Make sure you call any problems with grading to our attention immediately and not later than the next class meeting after they are returned or posted on canvas. To submit a request for a review of a credit assignment on a lab assignment send an email to the TA stating the nature of the problem and the remedy you desire. We will not consider any requests for grade adjustments that are submitted later than the one week grace period after the grades are posted on canvas. You are responsible for checking your posted grades in a timely manner.

Documentation


Previous Offerings


Comparison to ESE534

This course inherited less than 25% of the material from the
last offering of ESE534. This course does not go deep into how to design a spatial substrate (compute, interconnect), nor go deep into processor--FPGA continuum and instruction design. If offered again (no current plans), ESE534 would likely evolve to take this course as a pre-requisite. Possibly ESE534 and 535 will merge into a single advanced, follow-on course. Note that ESE534 did not have the kind of hands-on project that becomes a key component of this course.

Comparison to CIS5710 (formerly CIS501, CIS571)

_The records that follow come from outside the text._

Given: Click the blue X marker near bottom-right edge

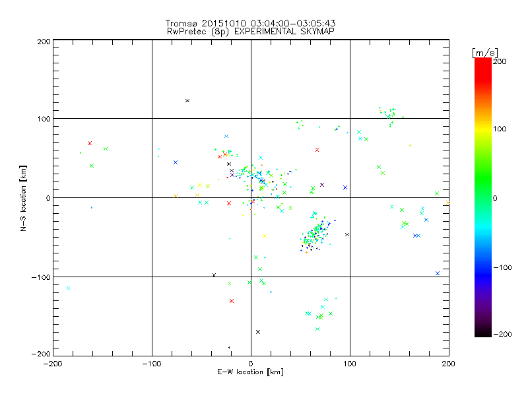Looking at the screenshot, I should click(x=438, y=273).
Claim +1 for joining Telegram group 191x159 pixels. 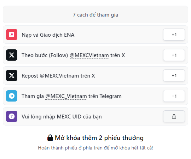174,96
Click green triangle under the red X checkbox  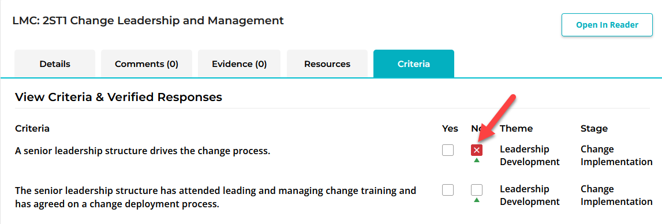[477, 160]
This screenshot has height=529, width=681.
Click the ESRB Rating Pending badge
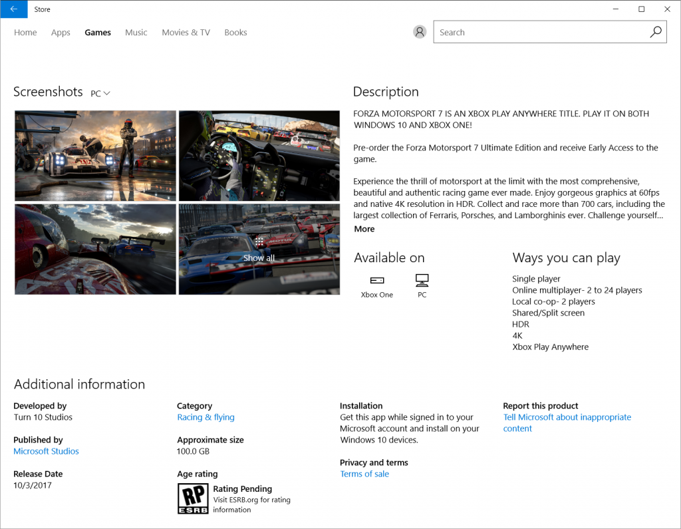click(x=193, y=498)

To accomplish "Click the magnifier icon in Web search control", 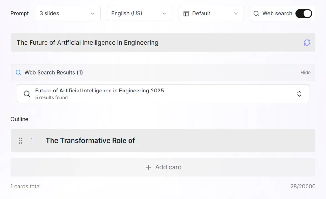I will [256, 13].
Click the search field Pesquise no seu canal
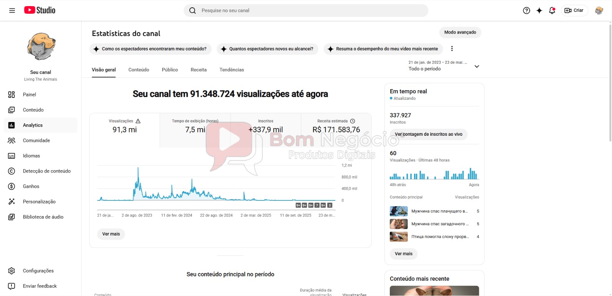The width and height of the screenshot is (612, 296). pyautogui.click(x=306, y=10)
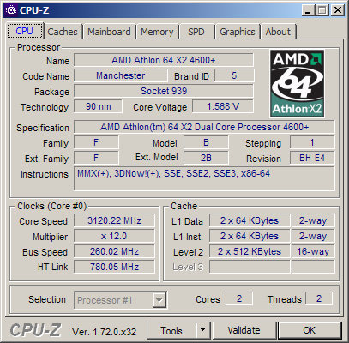Click the processor Name field

pos(164,60)
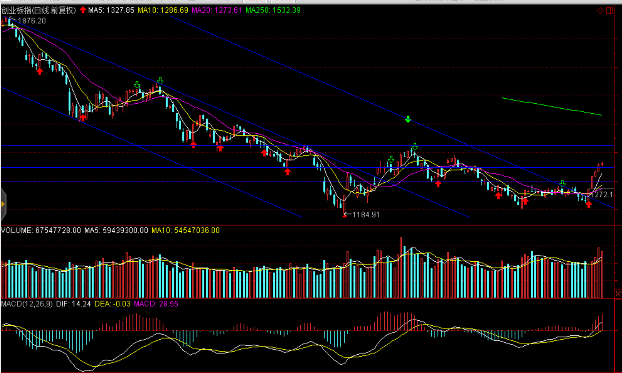Click the 创业板指 daily chart title
This screenshot has height=373, width=622.
pyautogui.click(x=38, y=10)
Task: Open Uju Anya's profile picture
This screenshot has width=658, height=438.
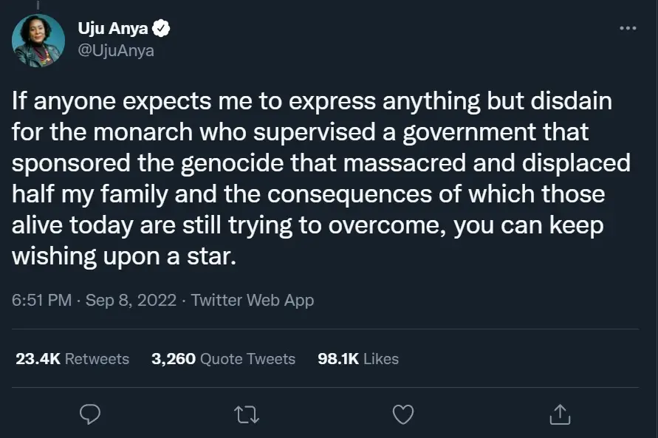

This course is complementary to CIS5710. This course is more focused on custom, application-oriented design with real-time concerns, while CIS5710 focuses on ISA compatibility and best-effort designs. This course assumes you are willing to recompile and, typically, rewrite your application code; as a result, it does not touch upon the ISA abstraction and compatibility and will have almost nothing on dynamic ILP and pipelining of a general-purpose processor. This course will be driven more by real-time concerns rather than best-effort tasks, whereas CIS5710 is more focused on best-effort. This course will spend one day on the high-level benefits of memory hierarchy, but will not dive deep into automatically hardware-managed cache-design and cache-hierarchies, which is a major component of CIS5710. This course will mostly look at non-shared memory models and architectures with, at most, a small nod to the existence and challenges in shared memory, whereas CIS5710 is mostly focused on shared-memory models and architectures.